Ann Akland is the advocacy team leader and past president of the Wake County chapter of NAMI, the National Alliance for the Mentally Ill. Wake-NAMI is organizing "Reform the Reform," in Raleigh on Tuesday, May 15, at 1:30 p.m., coinciding with a statewide gathering of disabilities issue advocates. Gathering spot is the mall behind the General Assembly. March route: to the Governor's Mansion to protest the Easley administration's policies and Department of Health and Human Services Secretary Carmen Hooker Odom's management.
What are you hoping to accomplish?
People with mental, developmental and substance abuse disabilities and people who care about them will converge on the capital city to raise public awareness and send a strong message to Gov. Easley: When you ran for governor, you wrote about your strong belief that we must "provide meaningful opportunities for, and deliver high-quality services to, all North Carolinians with physical or mental disabilities." You promised to improve the service delivery system, expand educational and employment opportunities and ensure community inclusion. You have broken those promises, failed to provide the leadership requested, and refused to communicate with stakeholders about the problems. You have defended Secretary Hooker Odom rather than intervening, creating a state of emergency for consumers and providers. You have failed to take responsibility for your administration's creating the problems and have demonstrated a lack of leadership for fixing them.

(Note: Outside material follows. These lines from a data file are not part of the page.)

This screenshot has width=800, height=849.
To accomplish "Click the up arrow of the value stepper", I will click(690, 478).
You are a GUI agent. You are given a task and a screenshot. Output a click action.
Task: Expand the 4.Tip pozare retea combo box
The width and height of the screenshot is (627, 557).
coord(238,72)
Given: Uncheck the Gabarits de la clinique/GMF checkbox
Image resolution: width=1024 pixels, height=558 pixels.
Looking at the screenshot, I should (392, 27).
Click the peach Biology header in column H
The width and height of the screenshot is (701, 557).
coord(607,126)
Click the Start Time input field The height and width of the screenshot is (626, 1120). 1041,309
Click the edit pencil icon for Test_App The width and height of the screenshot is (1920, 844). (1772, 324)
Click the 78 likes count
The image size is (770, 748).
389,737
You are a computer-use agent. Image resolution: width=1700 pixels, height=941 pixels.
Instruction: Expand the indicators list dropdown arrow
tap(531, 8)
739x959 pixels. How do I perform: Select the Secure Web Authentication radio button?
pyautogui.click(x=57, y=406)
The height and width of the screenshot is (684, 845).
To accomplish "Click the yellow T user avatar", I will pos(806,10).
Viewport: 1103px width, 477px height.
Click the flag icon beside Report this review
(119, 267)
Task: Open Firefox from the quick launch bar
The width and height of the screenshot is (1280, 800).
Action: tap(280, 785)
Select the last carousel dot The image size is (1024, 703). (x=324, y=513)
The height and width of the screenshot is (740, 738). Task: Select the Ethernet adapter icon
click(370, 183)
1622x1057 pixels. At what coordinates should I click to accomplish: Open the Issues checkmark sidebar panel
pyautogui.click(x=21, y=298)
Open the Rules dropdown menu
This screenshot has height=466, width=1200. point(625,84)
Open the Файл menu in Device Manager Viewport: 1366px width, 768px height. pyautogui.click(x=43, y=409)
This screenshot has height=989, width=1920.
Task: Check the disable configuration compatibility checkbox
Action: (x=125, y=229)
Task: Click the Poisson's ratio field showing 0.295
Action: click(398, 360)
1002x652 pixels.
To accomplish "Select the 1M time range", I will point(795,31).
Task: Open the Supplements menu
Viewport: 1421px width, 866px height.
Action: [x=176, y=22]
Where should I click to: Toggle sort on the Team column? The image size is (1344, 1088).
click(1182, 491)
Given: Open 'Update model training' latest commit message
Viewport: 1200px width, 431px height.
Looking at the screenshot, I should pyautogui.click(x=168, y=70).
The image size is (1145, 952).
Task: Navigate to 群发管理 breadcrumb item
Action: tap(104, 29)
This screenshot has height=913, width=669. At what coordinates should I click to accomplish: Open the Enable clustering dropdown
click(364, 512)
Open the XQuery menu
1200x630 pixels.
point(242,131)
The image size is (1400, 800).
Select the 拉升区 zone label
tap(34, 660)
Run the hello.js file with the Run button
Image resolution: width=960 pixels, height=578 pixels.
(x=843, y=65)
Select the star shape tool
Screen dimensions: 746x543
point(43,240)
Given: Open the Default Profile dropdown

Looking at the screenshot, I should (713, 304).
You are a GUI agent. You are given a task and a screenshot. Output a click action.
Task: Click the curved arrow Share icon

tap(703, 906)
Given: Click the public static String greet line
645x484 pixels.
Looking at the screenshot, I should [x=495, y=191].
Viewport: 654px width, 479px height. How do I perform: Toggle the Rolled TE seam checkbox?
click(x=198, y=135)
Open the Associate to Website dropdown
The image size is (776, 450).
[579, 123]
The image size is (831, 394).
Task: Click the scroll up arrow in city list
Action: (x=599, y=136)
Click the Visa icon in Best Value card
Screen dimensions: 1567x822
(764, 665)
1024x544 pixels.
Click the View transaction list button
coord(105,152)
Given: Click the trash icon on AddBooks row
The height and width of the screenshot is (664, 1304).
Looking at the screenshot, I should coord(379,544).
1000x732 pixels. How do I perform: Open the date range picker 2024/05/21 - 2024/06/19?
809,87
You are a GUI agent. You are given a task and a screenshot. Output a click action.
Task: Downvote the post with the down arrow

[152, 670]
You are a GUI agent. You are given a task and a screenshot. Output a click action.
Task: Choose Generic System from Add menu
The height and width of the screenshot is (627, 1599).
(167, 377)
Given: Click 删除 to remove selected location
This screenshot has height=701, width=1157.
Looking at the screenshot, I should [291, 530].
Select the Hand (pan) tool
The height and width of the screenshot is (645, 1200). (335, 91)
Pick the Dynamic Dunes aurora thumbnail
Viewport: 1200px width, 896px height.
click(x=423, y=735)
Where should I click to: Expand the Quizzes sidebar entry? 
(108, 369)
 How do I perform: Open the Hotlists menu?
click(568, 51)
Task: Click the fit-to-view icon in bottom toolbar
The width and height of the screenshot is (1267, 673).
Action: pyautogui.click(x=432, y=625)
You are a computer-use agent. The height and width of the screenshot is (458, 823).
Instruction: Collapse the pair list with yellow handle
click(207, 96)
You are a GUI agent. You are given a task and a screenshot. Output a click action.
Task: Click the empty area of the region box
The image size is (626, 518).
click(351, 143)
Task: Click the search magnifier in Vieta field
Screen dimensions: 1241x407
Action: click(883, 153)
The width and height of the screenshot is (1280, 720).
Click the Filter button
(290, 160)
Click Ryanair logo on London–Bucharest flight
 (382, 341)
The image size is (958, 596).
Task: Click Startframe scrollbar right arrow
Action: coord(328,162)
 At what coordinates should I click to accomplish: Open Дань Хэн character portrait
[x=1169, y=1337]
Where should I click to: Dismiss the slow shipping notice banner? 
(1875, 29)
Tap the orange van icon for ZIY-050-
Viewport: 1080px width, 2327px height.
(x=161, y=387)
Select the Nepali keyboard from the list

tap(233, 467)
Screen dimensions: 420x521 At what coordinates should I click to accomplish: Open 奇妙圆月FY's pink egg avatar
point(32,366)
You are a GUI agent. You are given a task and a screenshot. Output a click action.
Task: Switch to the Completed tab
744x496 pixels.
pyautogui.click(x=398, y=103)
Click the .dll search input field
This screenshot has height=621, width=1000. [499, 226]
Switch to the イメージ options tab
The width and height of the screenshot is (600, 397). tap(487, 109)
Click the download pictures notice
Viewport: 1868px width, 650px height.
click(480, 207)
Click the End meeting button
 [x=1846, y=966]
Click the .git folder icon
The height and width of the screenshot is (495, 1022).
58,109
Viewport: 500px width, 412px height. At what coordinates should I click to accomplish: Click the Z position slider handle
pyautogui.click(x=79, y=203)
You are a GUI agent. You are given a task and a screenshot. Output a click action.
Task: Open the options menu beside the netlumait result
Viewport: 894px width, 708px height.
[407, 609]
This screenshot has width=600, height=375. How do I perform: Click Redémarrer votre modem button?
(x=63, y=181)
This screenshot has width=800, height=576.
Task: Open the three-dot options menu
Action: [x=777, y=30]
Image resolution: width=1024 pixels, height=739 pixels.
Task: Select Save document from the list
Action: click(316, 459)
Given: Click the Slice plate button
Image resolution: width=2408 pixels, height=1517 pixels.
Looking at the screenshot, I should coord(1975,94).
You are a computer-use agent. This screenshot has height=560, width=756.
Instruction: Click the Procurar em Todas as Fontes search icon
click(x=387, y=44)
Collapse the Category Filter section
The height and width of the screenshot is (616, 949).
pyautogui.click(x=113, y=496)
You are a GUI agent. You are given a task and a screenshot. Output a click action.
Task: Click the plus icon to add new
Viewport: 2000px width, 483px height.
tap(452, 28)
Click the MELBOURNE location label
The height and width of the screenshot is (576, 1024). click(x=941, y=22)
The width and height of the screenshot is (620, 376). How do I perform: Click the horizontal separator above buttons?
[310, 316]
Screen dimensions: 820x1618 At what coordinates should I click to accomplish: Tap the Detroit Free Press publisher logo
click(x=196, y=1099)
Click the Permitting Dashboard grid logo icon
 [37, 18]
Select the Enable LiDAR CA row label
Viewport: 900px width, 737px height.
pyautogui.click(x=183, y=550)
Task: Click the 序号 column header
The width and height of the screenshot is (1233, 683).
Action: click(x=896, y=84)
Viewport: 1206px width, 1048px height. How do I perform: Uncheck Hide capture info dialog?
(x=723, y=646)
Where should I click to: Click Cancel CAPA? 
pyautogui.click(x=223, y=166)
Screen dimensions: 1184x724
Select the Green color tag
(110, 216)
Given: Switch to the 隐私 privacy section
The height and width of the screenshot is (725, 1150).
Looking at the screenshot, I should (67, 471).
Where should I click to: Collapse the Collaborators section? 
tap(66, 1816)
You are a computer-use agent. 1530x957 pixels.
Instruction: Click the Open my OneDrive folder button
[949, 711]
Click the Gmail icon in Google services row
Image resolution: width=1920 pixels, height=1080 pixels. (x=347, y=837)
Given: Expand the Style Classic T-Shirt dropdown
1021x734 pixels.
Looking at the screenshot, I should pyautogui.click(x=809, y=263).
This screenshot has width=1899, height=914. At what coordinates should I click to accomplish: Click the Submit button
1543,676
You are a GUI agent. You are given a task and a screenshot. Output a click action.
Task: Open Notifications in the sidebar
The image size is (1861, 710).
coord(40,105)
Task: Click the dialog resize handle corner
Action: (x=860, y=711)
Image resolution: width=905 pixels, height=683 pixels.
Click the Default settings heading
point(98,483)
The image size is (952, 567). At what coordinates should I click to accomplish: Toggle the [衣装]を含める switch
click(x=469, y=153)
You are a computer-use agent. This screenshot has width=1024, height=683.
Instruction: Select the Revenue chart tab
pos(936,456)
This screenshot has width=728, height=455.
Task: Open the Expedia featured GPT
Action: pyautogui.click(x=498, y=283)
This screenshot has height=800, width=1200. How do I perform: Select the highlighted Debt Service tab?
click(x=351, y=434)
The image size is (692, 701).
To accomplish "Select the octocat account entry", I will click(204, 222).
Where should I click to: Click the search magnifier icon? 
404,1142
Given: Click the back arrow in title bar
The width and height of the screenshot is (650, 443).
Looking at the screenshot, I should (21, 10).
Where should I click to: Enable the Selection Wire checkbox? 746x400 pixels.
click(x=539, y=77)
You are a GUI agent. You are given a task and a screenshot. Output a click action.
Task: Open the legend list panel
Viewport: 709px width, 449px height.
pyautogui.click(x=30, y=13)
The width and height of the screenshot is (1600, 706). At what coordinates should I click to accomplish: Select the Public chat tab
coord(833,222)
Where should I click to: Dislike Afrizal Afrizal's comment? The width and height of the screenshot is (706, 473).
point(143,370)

What should the current General Assembly do to fix the problems?
What it can do is pass the mental health insurance parity bill. Passing insurance coverage for mental illness and substance abuse that is comparable to what's required for physical illness will lessen the burden on taxpayers and ensure better care for many people with mental illnesses. Sadly, Secretary Hooker Odom has already demonstrated her unwillingness to work with our elected representatives on mental health reform. That being the case, until a new governor is elected and a new secretary appointed, there is little that can be done by the General Assembly to improve the mental health system itself.
On the insurance parity issue in the House, any members need a nudge?
Several Triangle area representatives are undecided, including Reps. Nelson Dollar and Marilyn Avila, both Wake County Republicans, and Bill Faison, an Orange County Democrat. Our chief sponsor is Rep. Verla Insko, D-Orange.
Meanwhile, what about Easley—what are you hoping for from him?
The governor should appoint a small group of independent experts (outside DHHS) to assess the current state of mental health services and develop a plan to get us beyond the current crisis and eventually to a better statewide system.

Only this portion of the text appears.